┌──
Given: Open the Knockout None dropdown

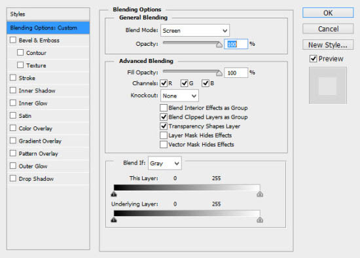Looking at the screenshot, I should [x=179, y=96].
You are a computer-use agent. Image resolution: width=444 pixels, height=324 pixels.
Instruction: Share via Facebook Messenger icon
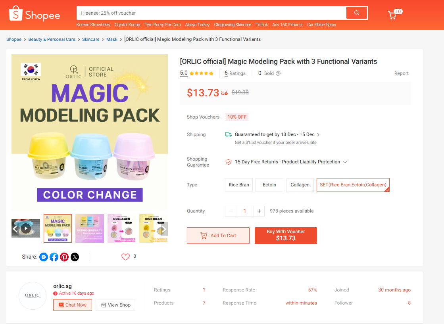[44, 257]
└──
Exercise:
Pictures are not part of the copy; output everything else in the records exactly.

Completed task:
Given: Open the Knockout None dropdown

Looking at the screenshot, I should [x=179, y=96].
You are a computer-use agent. Image resolution: width=444 pixels, height=324 pixels.
Instruction: Share via Facebook Messenger icon
[44, 257]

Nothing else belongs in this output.